**Problem details:** Wherever the line with "Given: Click Veli-Pekka's player profile icon" sits in the listing below, transcribe from it up to and including the line with "Image resolution: width=828", exactly, and leave the remaining lines out.

# # # # #

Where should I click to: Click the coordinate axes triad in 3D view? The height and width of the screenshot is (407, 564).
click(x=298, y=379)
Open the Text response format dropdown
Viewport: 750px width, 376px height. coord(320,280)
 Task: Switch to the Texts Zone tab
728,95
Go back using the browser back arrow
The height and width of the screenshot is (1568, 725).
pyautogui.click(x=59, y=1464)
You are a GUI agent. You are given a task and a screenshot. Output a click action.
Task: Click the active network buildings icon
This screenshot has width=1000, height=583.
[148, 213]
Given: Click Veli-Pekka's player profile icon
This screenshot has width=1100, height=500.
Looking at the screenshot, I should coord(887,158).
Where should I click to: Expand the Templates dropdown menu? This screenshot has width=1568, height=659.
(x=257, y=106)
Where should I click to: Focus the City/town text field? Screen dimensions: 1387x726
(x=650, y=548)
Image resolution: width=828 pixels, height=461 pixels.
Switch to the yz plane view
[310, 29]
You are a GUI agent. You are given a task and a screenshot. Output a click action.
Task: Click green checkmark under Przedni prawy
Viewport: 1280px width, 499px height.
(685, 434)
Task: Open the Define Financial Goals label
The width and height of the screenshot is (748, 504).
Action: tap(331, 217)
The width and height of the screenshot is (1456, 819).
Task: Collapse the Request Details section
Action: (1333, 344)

# # # # #

**The answer:**
Given: Click Veli-Pekka's player profile icon
This screenshot has width=1100, height=500.
Looking at the screenshot, I should coord(887,158).
Where should I click to: Expand the Templates dropdown menu? This screenshot has width=1568, height=659.
(x=257, y=106)
Where should I click to: Focus the City/town text field? Screen dimensions: 1387x726
(x=650, y=548)
Image resolution: width=828 pixels, height=461 pixels.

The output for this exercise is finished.